# jd 110 loader backhoe driving problem



## tfreed

I am having a problem moving forward or reverse it seems to hesitate, a lot, once the machine has warmed up. If sitting still using the buckets all works well. I have changed the fuel filter-still same problem


----------



## Live Oak

Welcome to Tractor Forum tfreed! Sorry you had some problems getting registered. Looks like the board is working for you now.

Are you getting any malfuction code lights when this happens?


----------



## tfreed

no error codes show up, nothing blinks on dash


----------



## Live Oak

Do you have the motion match set to slow or high? Is the load match turned off? Also check all of the pedal linkage for any debry or something that may be obstructing them.


----------



## Live Oak

(3) Sluggish Response To Changes In Speed?
Yes - Hydraulic oil level low in transaxle
Yes - Low charge pressure. See Tests and
Adjustments section.
Yes - Main drive pressure relief valve stuck open.
See Tests and Adjustments section.
Yes - Air in system.
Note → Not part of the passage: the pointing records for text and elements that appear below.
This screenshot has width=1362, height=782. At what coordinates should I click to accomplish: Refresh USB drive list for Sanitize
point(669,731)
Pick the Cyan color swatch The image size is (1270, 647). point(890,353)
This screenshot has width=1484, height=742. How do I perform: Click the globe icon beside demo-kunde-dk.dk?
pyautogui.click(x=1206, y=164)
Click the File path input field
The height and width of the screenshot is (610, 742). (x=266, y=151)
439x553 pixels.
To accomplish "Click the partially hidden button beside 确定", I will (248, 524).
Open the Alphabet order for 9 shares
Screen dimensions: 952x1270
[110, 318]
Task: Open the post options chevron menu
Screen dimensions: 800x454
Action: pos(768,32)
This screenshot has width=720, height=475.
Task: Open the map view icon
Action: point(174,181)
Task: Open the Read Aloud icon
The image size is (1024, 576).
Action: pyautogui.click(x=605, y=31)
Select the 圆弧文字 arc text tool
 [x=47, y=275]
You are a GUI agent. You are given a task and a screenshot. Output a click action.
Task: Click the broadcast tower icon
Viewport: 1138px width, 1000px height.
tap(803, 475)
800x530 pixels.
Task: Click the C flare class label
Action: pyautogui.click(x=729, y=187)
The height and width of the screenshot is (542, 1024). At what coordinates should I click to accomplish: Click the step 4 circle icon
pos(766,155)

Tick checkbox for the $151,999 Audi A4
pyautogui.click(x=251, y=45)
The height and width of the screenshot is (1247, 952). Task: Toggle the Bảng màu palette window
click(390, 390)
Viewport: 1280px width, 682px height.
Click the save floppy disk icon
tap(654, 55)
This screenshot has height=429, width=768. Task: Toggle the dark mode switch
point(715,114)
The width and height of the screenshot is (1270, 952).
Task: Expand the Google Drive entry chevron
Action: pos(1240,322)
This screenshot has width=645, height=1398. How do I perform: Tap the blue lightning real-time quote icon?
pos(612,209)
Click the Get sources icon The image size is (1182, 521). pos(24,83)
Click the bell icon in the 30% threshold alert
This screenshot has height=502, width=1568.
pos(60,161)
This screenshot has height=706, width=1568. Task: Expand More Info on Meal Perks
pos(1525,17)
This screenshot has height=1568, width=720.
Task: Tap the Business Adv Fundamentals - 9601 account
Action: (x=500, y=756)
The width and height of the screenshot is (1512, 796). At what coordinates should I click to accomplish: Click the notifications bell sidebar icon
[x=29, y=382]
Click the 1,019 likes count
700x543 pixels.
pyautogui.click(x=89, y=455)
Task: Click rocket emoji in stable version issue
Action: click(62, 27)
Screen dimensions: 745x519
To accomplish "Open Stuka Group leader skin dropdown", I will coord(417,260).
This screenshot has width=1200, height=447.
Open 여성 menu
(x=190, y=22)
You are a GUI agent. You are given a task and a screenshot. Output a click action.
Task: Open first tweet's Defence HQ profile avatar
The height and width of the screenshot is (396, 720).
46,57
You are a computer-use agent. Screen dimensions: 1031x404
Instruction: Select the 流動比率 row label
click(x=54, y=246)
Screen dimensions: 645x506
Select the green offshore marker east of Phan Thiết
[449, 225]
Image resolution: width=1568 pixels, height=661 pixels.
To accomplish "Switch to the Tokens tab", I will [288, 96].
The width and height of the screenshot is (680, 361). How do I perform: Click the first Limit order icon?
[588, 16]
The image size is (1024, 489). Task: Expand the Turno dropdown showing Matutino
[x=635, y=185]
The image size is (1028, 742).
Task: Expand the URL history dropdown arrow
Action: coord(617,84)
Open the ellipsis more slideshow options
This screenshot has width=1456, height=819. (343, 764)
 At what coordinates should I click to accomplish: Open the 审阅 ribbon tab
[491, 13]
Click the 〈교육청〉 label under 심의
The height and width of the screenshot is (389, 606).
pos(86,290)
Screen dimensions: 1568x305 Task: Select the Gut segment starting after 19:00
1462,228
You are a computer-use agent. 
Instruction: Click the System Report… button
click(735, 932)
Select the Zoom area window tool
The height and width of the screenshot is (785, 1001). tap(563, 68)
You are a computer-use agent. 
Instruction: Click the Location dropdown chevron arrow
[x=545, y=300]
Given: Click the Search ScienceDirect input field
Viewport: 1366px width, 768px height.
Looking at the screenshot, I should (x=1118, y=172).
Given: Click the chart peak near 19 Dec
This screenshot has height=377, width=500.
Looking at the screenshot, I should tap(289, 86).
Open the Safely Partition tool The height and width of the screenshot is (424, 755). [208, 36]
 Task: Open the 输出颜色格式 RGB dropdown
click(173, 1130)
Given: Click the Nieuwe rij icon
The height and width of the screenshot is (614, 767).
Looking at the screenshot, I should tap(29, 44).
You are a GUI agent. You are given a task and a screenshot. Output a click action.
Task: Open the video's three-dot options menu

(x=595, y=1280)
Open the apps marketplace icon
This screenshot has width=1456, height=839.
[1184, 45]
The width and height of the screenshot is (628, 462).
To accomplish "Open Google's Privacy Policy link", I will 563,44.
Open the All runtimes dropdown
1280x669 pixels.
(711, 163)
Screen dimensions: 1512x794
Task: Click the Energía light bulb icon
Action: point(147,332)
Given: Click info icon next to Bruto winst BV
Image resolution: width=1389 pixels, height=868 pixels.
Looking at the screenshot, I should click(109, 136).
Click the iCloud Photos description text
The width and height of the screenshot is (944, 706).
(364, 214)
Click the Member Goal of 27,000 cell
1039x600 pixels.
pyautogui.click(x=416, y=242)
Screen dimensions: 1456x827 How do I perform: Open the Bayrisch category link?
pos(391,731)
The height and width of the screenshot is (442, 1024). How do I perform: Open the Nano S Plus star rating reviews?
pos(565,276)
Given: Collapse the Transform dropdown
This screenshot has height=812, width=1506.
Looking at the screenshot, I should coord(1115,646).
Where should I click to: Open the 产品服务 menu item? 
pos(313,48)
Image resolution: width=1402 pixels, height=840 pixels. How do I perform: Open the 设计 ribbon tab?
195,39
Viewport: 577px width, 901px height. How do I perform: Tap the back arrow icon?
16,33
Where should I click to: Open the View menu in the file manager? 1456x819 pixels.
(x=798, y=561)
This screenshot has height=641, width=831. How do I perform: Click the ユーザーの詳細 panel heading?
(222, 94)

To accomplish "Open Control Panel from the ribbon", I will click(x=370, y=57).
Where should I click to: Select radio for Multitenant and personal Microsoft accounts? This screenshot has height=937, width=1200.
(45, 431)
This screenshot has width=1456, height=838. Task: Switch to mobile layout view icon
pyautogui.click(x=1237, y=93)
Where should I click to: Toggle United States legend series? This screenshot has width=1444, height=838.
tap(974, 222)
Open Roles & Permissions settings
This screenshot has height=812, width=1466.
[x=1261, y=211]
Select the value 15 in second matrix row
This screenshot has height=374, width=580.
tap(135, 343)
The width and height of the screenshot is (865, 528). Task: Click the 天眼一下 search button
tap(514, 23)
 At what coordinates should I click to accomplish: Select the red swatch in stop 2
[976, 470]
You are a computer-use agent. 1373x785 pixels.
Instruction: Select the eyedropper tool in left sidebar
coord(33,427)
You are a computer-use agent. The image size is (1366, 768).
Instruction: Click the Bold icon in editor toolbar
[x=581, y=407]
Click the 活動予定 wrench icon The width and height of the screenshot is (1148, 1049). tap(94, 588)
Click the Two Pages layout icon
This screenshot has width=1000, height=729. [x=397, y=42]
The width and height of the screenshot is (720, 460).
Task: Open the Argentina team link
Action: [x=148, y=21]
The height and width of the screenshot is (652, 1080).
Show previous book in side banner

See Hydraulic System Bleed
Procedure.
Yes - Hydrostatic pump output pressure too low.
See Tests and Adjustments section.
Yes - Internal pump or motor damage or excessive
wear
Yes - Forward/Reverse proportional valve
malfunction


----------



## Live Oak

When was the last time you changed the transmission/hydraulic fluid, suction filter, and hydrostatic filter as well as inspected/cleaned the suction screen?

It is required to be changed every 400 machine hours. THIS IS VERY IMPORTANT.


----------



## Lamar Holland

Could be a lot of things. Sounds to me to be the hydro transmission is the culprit. Plugged screen, plugged filter? The first two years they were made, this was a big problem for them... I think if you check hard enough, a good dealer will admit there was a problem but Deere didn't make it a mandatory recall, at least this is what I was told by a friend who is high up at a super huge Deere construction dealer here in New England area


----------



## MFreund

Is the engine the problem or does it seem to be in the transmission. Why did you change the fuel filter if it is a transmission problem.


----------



## OZZY1166

Have 110 john deere hoe won,t move flashing codes [email protected]


----------



## smavenator

Check your set switch and wiring to it. Also your potentiometer could be the culprit


----------



## smavenator

Seat switch


----------



## gil

Hi, 
I have a 110 backhoe tbs I bought used with about 1200 hrs.( hour meter not working) and after about 1/2 hour to 45 minof use it too hesitates going forward or backwards. Did you resolve your problem?
If so, is this a easy fix or did I get scamed. Thanks ,Mike


----------



## lwards

Hi, my husband just bought a 110 with about 400 hours on it. He changed all the oils, filters, greased it, hugged it, and called it George (for a week before he drove it). However, it started hesitating in reverse when we brought it home, then it would stop for longer periods, then not move at all. I recall having an issue with an 88 grand AM we owned. I started thinking the computer was screwed, that being the issue in the car. If not, it was definitely electric, because he'd already serviced the thing to the moon and back. My husband, being a mechanic, started small, not wanting to spend the bucks on the puter. Finally when the inexpensive parts (yeah right) didn't work, he conceded and ordered the computer. (Did I mention he was a JD tech?) So he had access to the service manuals, Computer recal, D-tacks etc... Turns out the service manual wasn't worth the paper it was written on and he managed to find a D-tack (sp?) that was very explicit. And YES it was the computer. However, the recalibration process written in the service manuals was a joke. It gave wrong info. So the reason I'm posting this, is to let people know that when the issue is the computer, and the tech can't fix it, that they need to calibrate the computer according to the D-tack. Now, this is long winded, but it has a point. A lot of people accidently reset the computers on these things because of the vacant fuse slot. It can only be recalibrated by the JD dealerships and I don't want anyone to fork out a fortune for their mistake. We're lucky because my husband is a JD mechanic and spent hours looking through old D-tacks to find out why the stupid thing wouldn't get past a certain point on the recalibration process.


----------